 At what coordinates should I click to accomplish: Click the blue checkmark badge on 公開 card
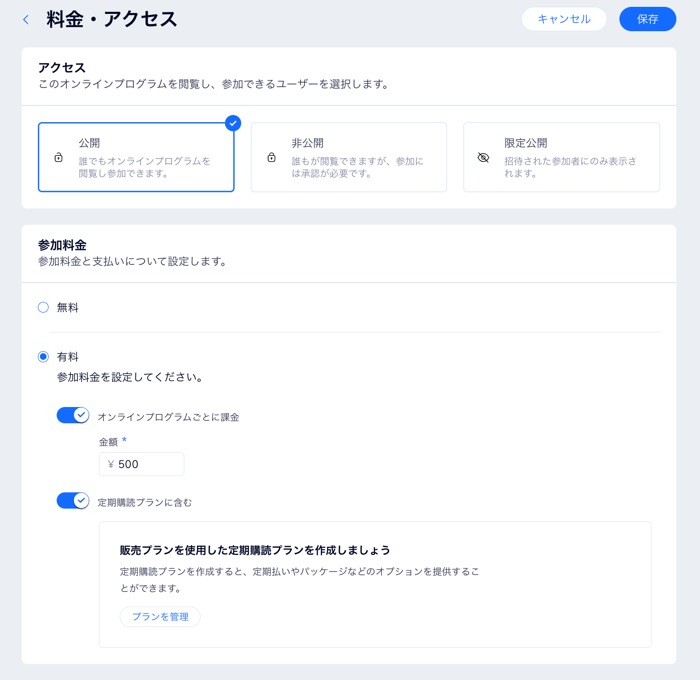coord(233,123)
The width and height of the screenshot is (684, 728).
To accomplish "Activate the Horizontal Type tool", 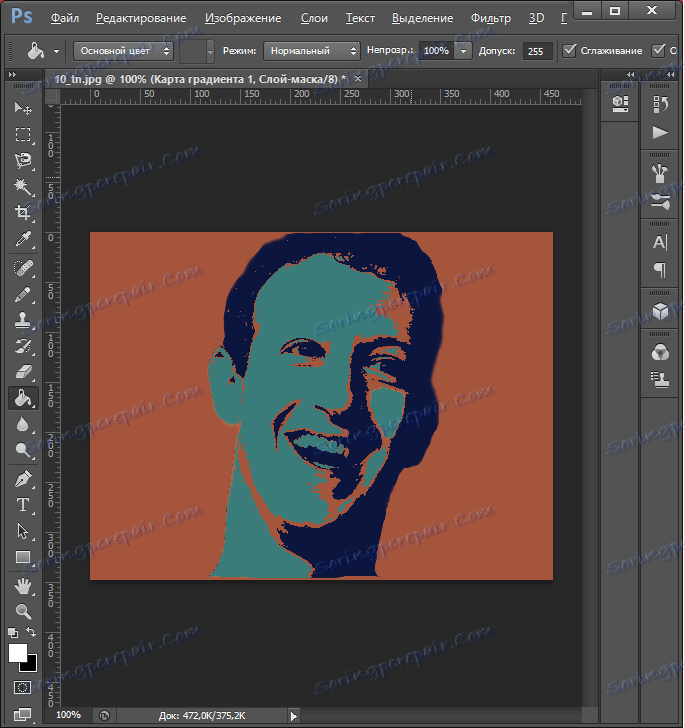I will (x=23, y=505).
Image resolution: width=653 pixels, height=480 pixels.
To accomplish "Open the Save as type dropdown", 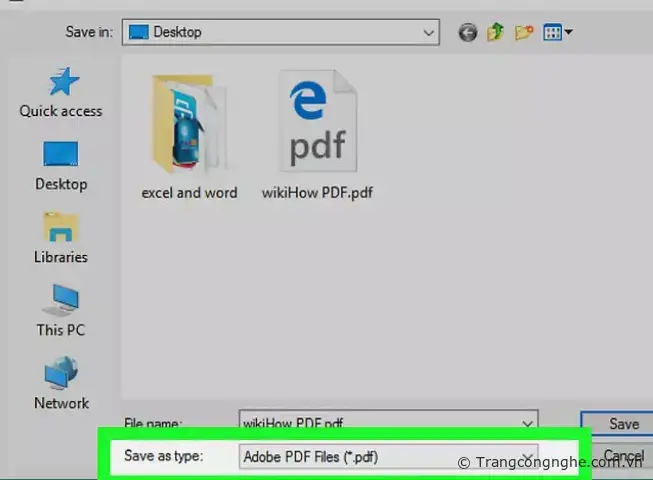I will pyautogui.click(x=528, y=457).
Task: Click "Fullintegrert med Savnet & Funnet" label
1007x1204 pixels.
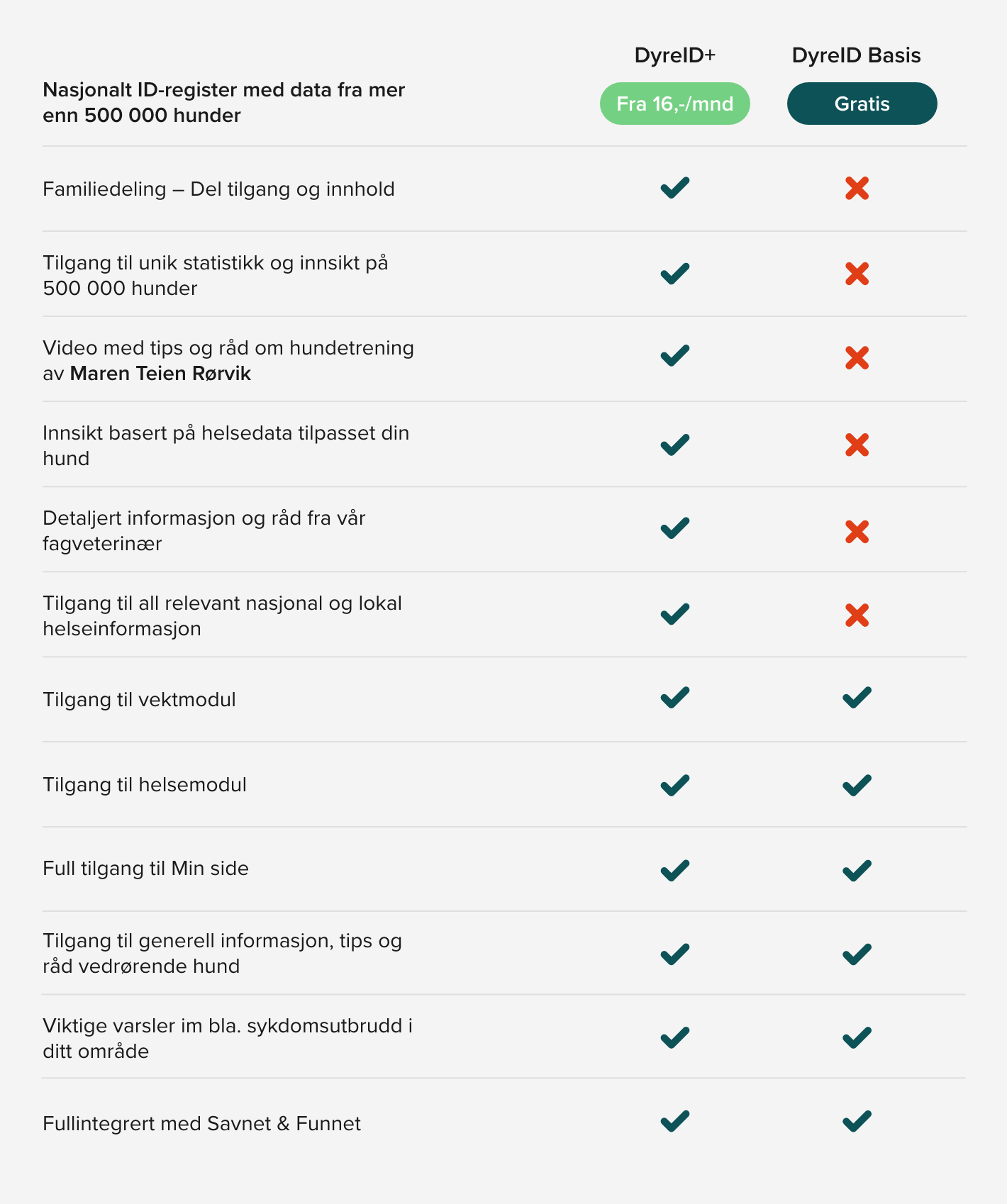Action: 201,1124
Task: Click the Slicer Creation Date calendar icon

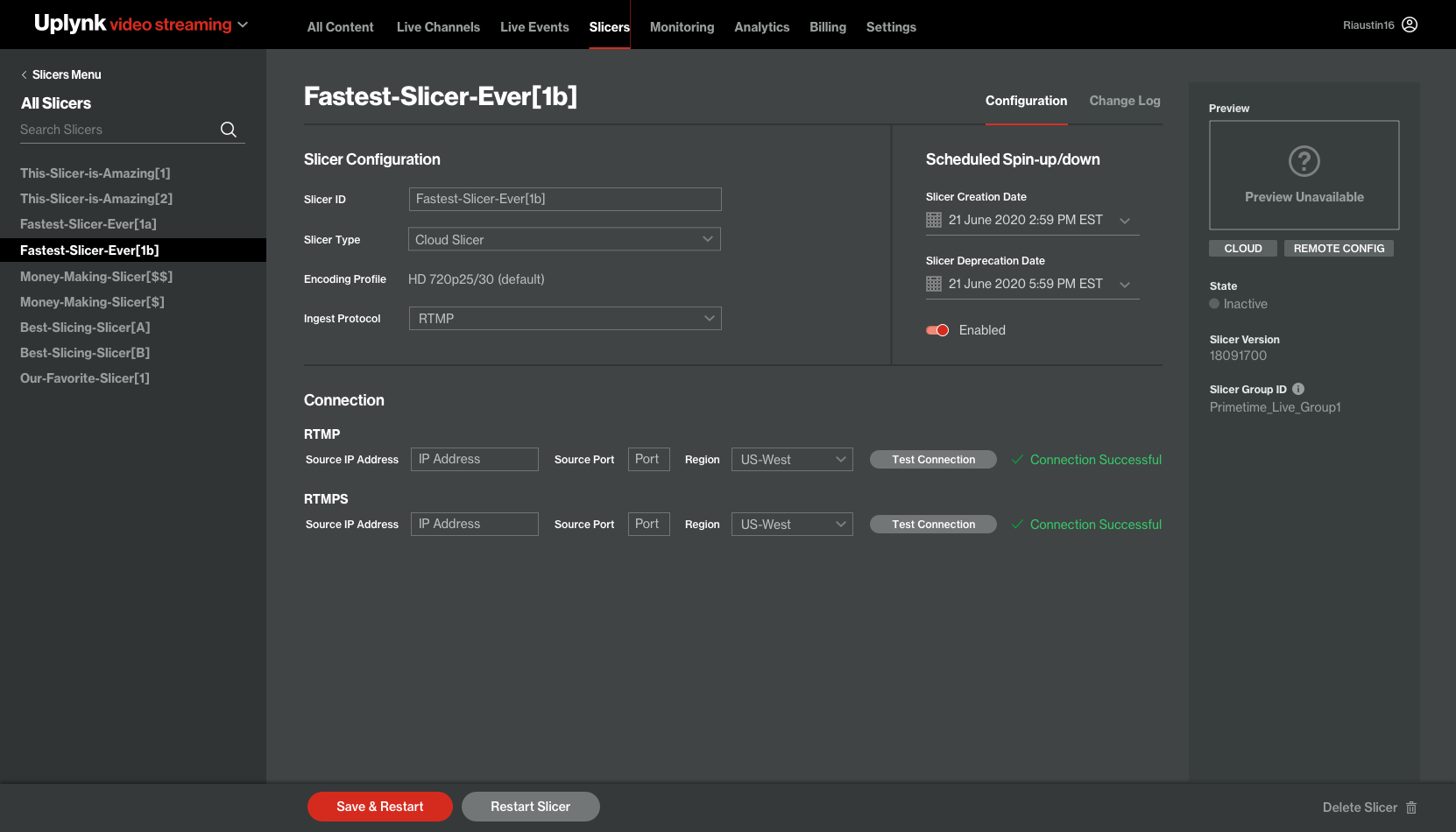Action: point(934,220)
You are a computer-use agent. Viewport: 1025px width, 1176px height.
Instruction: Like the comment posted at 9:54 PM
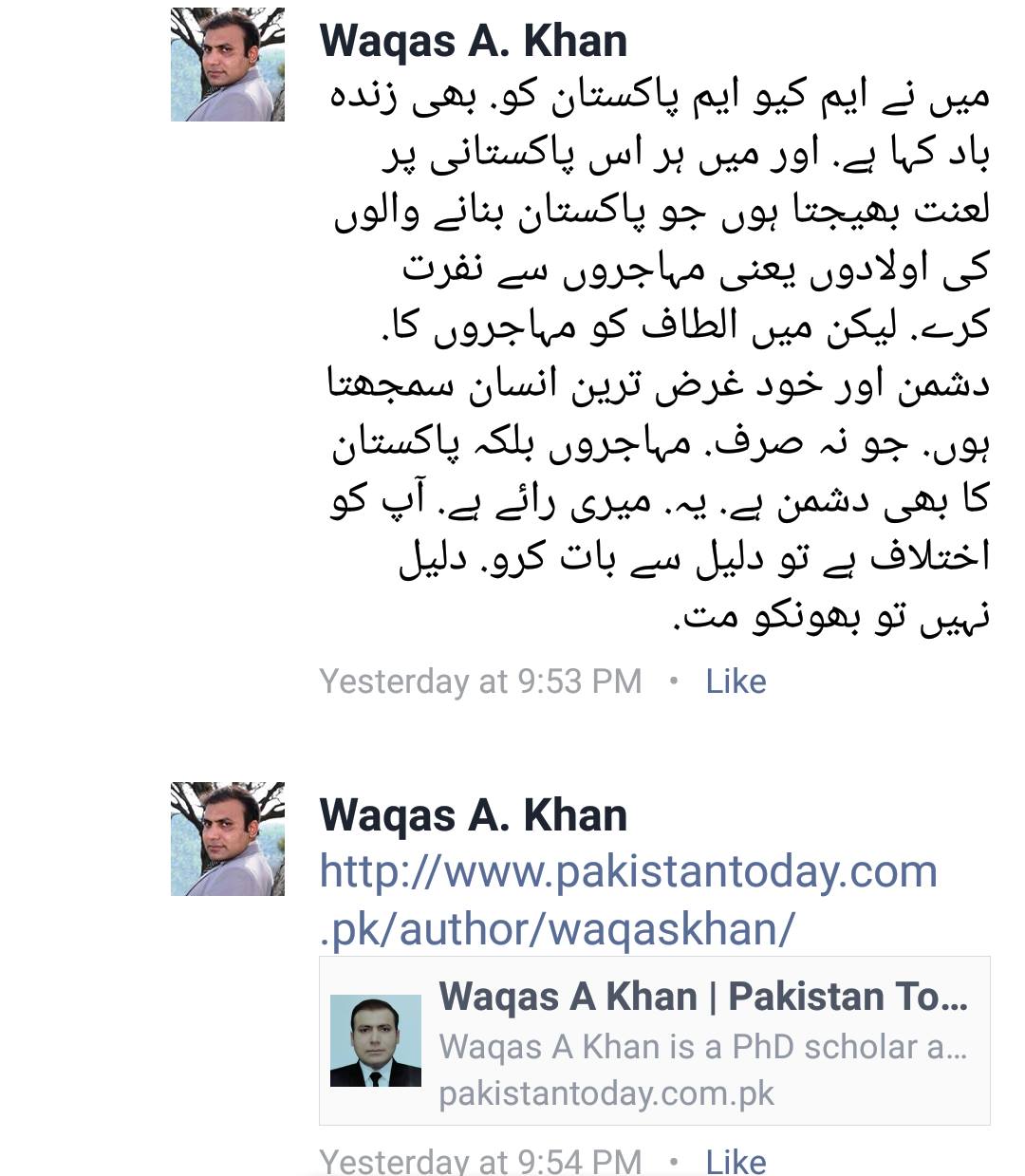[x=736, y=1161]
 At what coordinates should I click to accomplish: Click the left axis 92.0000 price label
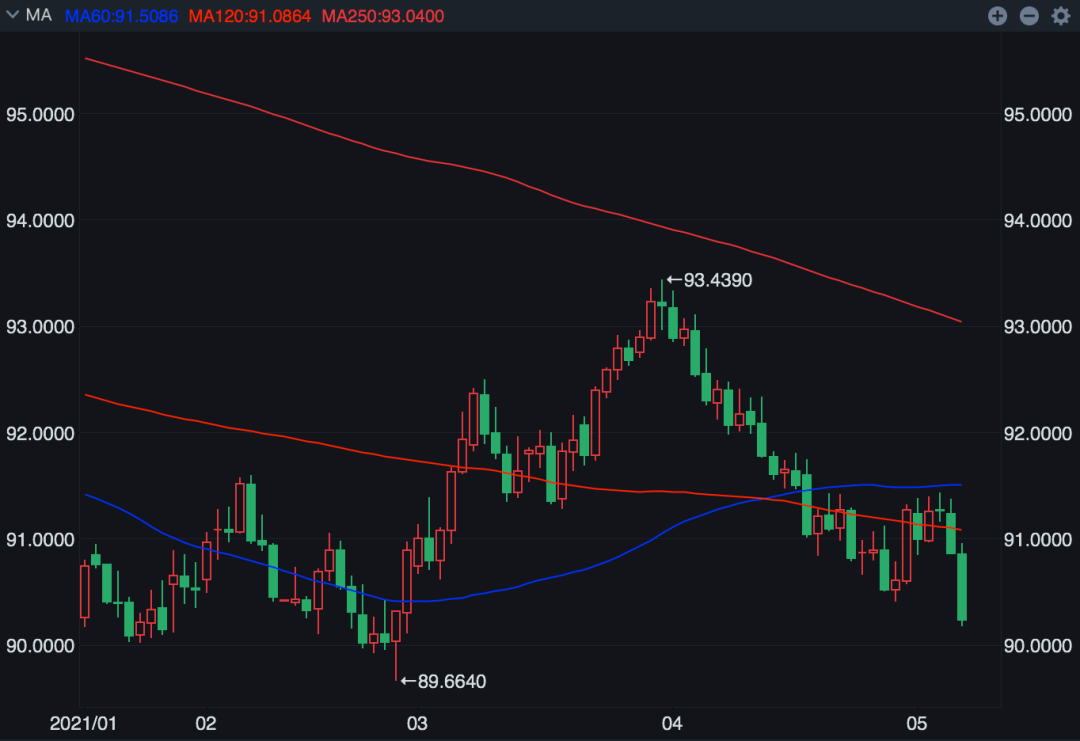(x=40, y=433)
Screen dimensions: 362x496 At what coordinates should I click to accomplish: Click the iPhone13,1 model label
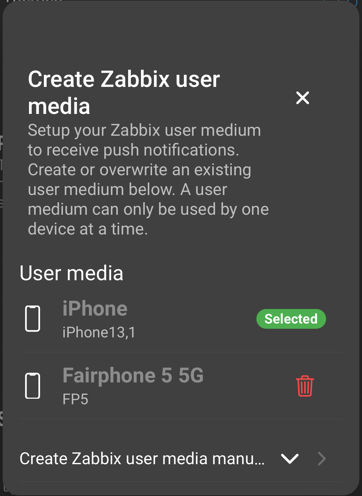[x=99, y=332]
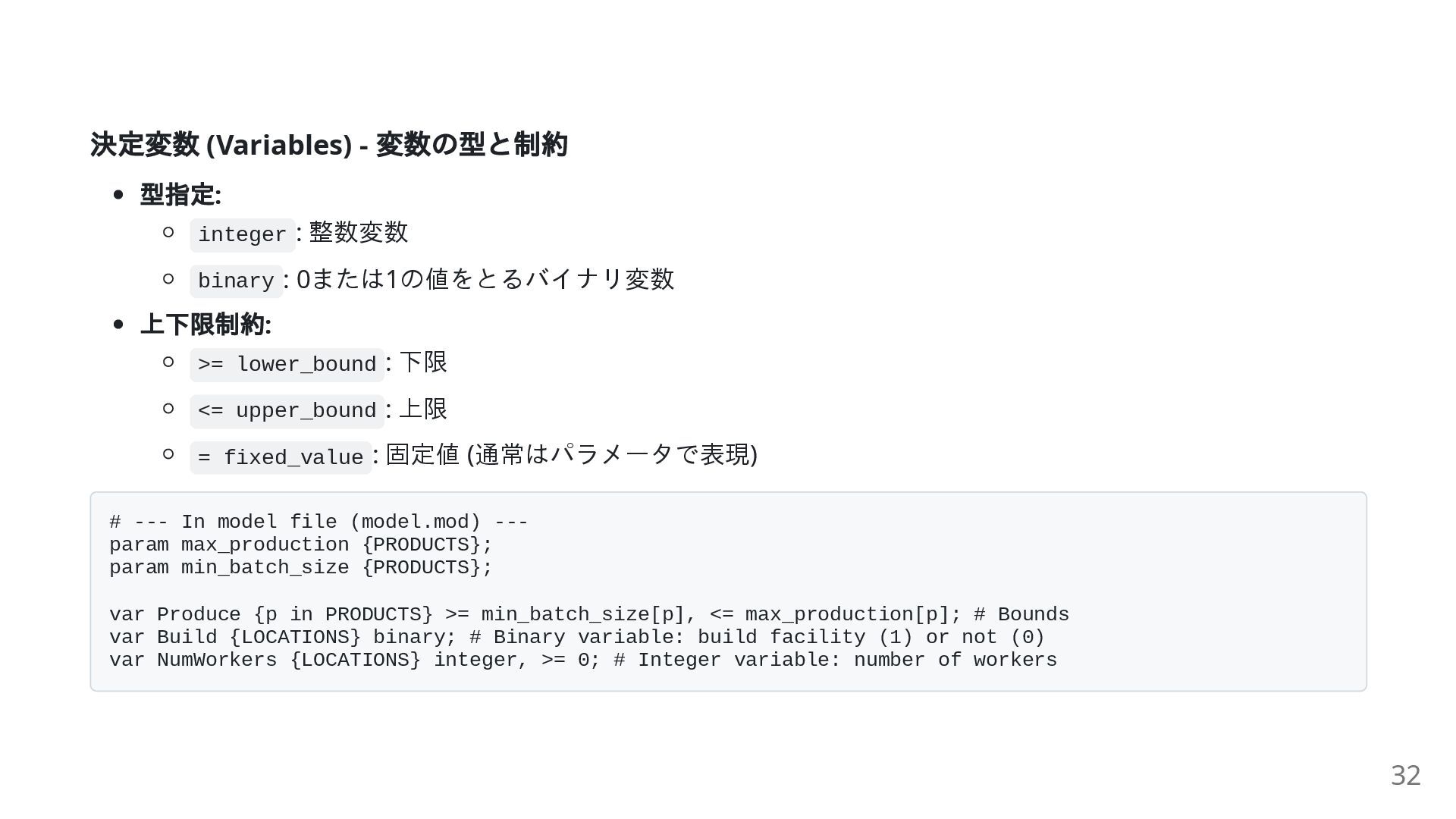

**TASK PROMPT:**
Copy every line of the data that holds the string "height".

**WRITTEN SOLUTION:**
The width and height of the screenshot is (684, 728).
Image resolution: width=653 pixels, height=480 pixels.
You are a computer-use agent. Viewport: 1025px width, 1176px height.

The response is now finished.